■ Data for the task:
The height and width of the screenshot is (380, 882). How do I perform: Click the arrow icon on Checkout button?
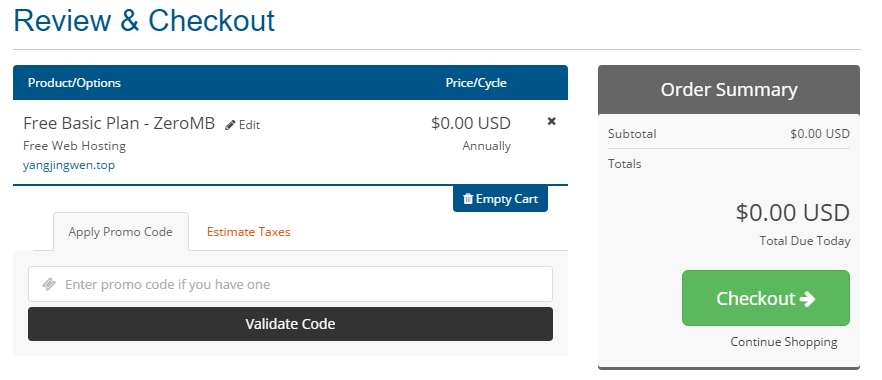pyautogui.click(x=807, y=298)
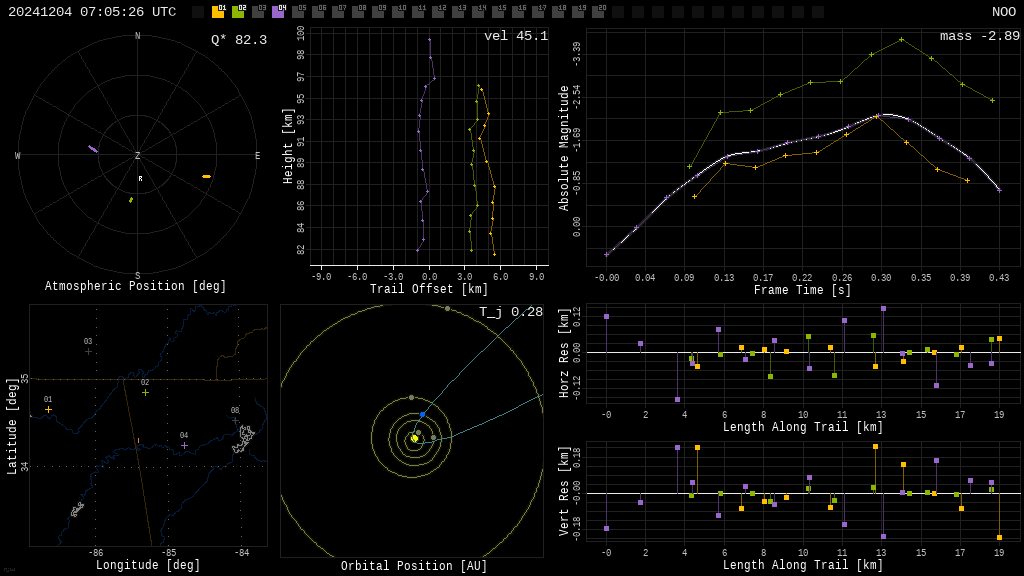Click the vel 45.1 velocity readout
The height and width of the screenshot is (576, 1024).
(515, 36)
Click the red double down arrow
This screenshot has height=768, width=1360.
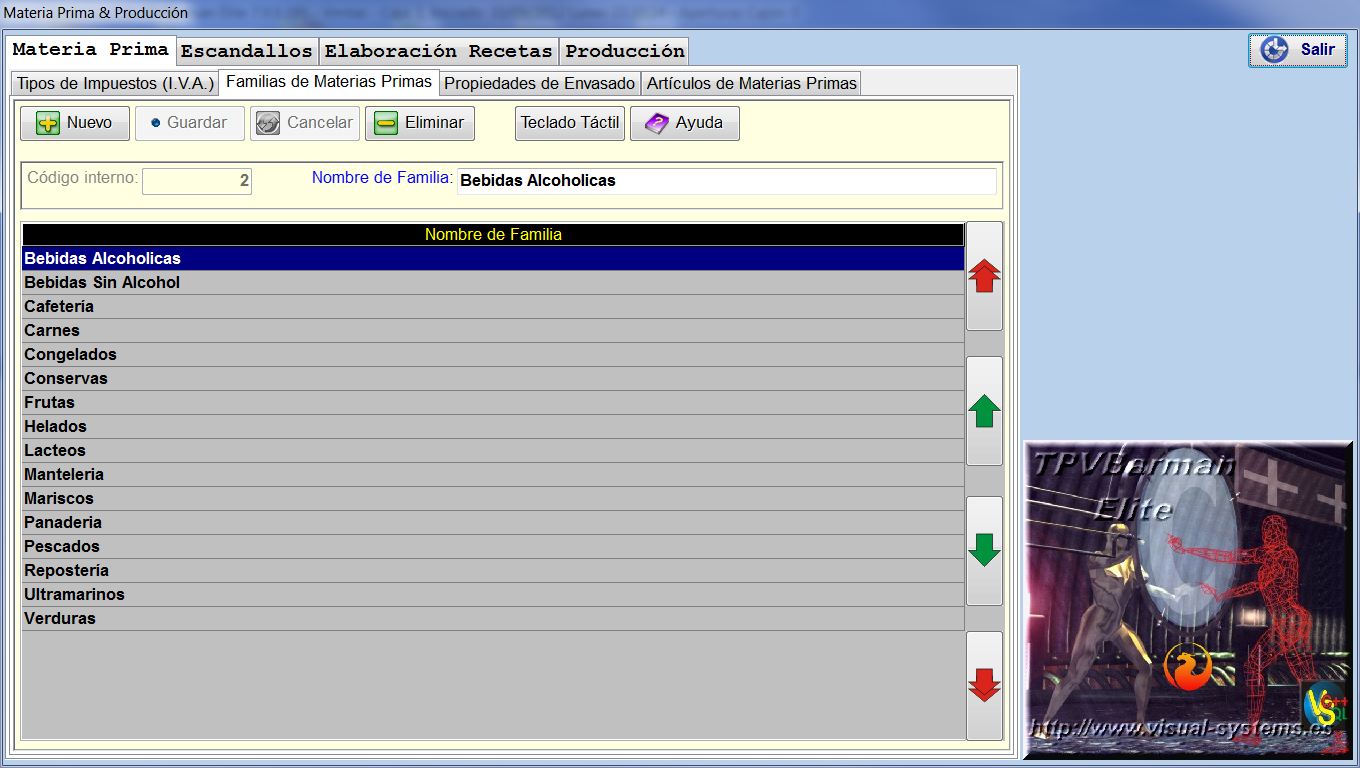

■ Exercise details: All of the entries above are to be duplicated exactly, with every image left out.

■ Expected answer:
The height and width of the screenshot is (380, 882). How do I perform: Click the arrow icon on Checkout button?
pyautogui.click(x=807, y=298)
Click the vel 45.1 velocity readout
The height and width of the screenshot is (576, 1024).
(515, 36)
Click the red double down arrow
This screenshot has height=768, width=1360.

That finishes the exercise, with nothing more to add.